A good first example is the minimization of quadratic functions. This will be useful in more general situations since we'll often form a quadratic approximation of the objective function. We'll study a quadratic function that takes the following form

\begin{equation*}
    f(x) = \frac{1}{2} x^{T} A x + b^{T} x + c,
\end{equation*}

where $x \in \mathbb{R}^{n}$, $A = A^{T} \in \mathbb{R}^{n \times n}$. Since $A$ is symmetric, it has an eigenvalue decomposition $A = Q \Lambda Q$. 

To analyze $f(x)$, it is convenient to use a change of basis to use an eigenvector basis as follows 

\begin{equation*}
    x = Q \xi,
\end{equation*}

where $\xi \in \mathbb{R}^{n}$ are the components along each eigenvector. For each $\xi$ point, we can recover the original point $x = Q \xi$.

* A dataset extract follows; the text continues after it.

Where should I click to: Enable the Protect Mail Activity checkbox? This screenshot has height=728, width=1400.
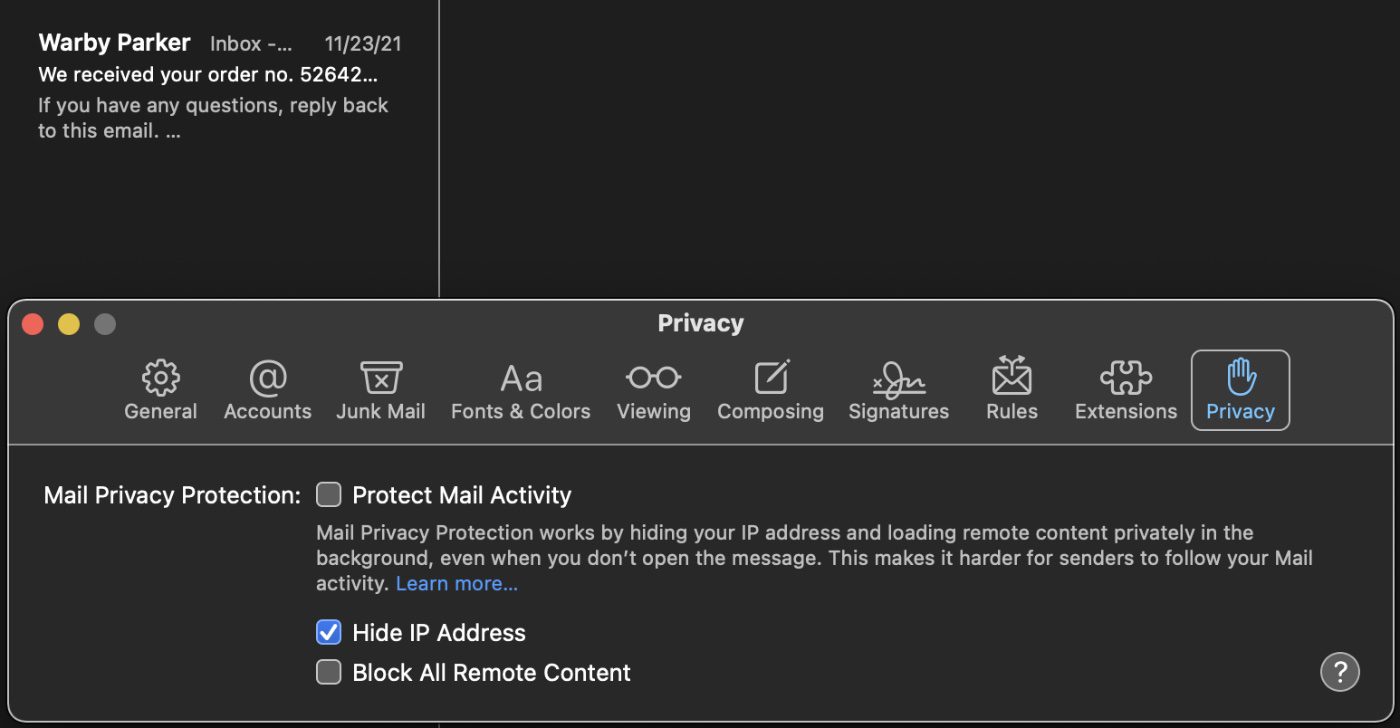pos(329,495)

The advantage of this new basis is that it leads to a simplified form for the quadratic as follows

\begin{equation*}
\begin{aligned}
  f(\xi) & = \frac{1}{2} \xi^{T} Q^{T} A Q \xi + \xi^{T} Q^{T} b + c = 
  \frac{1}{2} \xi^{T} \Lambda \xi + \xi^{T} \bar{b} + c \\
  &= \sum_{i=1}^{n} (\lambda_{i} \xi_{i}^2 + \bar{b}_{i} \xi_{i} ) + c
\end{aligned}
\end{equation*}

where we have defined $\bar{b} = Q^{T} b$ or component-wise $\bar{b}_{i} = q_{i}^{T}b$. This is a *separable function* because it can be written as

\begin{equation*}
    f(\xi) = \sum_{i=1}^{n} f_{i}(\xi_{i})
\end{equation*}

so that we can minimize each $f_{i}(\xi_{i})$ independently since each of these functions share no common variables. Focusing on a single function, $f_{i}(\xi_{i})$ we have the form

\begin{equation*}
    f_{i}(\xi_{i}) = \frac{1}{2} \lambda_{i} \xi_{i}^{2} + \bar{b}_{i} \xi_{i}
\end{equation*}

(We ignore the constant term because it has no impact on the location or characterization of the minimizer.)

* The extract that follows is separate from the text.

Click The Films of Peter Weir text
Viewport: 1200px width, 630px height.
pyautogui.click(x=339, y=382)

Based on minimization of a one-dimensional function, we can make progress by considering a number of different cases. First, if $\lambda_{i} = 0$ and $\bar{b}_{i} = 0$, then the function is constant and any $\xi_{i}$ we pick is a minimizer or maximizer! If $\lambda_{i} = 0$ and $\bar{b}_{i} \ne 0$, then the function is a line and there is no minimizer or maximizer.

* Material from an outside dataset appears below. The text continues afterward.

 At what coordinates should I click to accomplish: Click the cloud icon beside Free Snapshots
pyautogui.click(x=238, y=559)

Now, if $\lambda_{i} \ne 0$, we have a quadratic function. Taking the derivative of $f_{i}(\xi_{i})$ and set it equal to zero to obtain the critical point gives

\begin{equation*}
    \xi_{i}^{cr} = -\frac{\bar{b}_{i}}{\lambda_{i}}
\end{equation*}

Finding the second derivative of $f_{i}(\xi_{i})$ gives just $\lambda_{i}$. So if $\lambda_{i} \ne = 0$, then when $\lambda_{i} > 0$, we have a minimizer at $\xi_{i}^{*} = - {\bar{b}_{i}}/{\lambda_{i}}$. Whereas if $\lambda_{i} < 0$, we have a maximizer at $\xi_{i} = {\bar{b}_{i}}/{\lambda_{i}}$.

As a result we have the following cases:

1. If $\lambda_{i} > 0$, then $\xi_{i}^{*}$ is a minimizer
2. If $\lambda_{i} > 0$, then $\xi_{i}^{*}$ is a maximizer
3. If $\lambda_{i} = 0$ and $\bar{b}_{i} = 0$, then any value of $\xi_{i}$ is a minimizer or maximizer
4. If $\lambda_{i} = 0$ and $\bar{b}_{i} \ne 0$, then the function is unbounded from below (no minimizer)

We can now apply these conditions to all the eigenvectors.

1. If $A$ is positive definite, then all $\xi_{i}$ directions are minimizers
2. If $A$ is positive semi-definite, then the function is either unbounded from below or has a non-unique minimizer depending on $b$
3. If $A$ is indefinite, negative semi-definite or negative definite, then the function is unbounded from below and has no minimizer

For case 1, we have that the location of the minimizer is given by

\begin{equation*}
    \xi^{*} = -\Lambda^{-1}\bar{b} = -\Lambda^{-1} Q^{T} b
\end{equation*}

Transforming this back into the design coordinates gives

\begin{equation*}
    x^{*} = -Q \xi^{*} = -Q \Lambda^{-1} Q^{T} b = -A^{-1} b
\end{equation*}

Note that $x^{*} = -A^{-1} b$ is a minimizer *only if $A$ is positive definite!*

For case 2, we have that $\lambda_{i} \ge 0$. For those $\lambda_{i} = 0$, we have to test the conditions on $\bar{b}_{i} = q_{i}^{T} b$. So if $q_{i}^{T} b = 0$ for each $i$ where we have $\lambda_{i} = 0$, then we have a non-unique minimizer, because we can move along $\xi_{i}$ without changing the function value.

Note that for case 2, the matrix $A$ is singular, so we have to be careful!